Your goal: In the entries below, find the line with "Task: Click the Show on Map link" and the line with "Screen dimensions: 1568x762". Return those two lines and all lines between them, exactly.

Excerpted data:
==================================================
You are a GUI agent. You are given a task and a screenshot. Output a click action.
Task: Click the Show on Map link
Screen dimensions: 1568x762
==================================================
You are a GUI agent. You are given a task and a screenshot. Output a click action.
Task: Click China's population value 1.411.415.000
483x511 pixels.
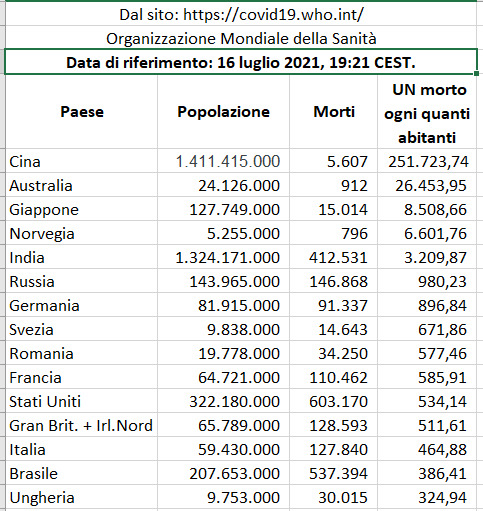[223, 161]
==================================================
Completed exercise:
Task: Click the Show on Map link
Screen dimensions: 1568x762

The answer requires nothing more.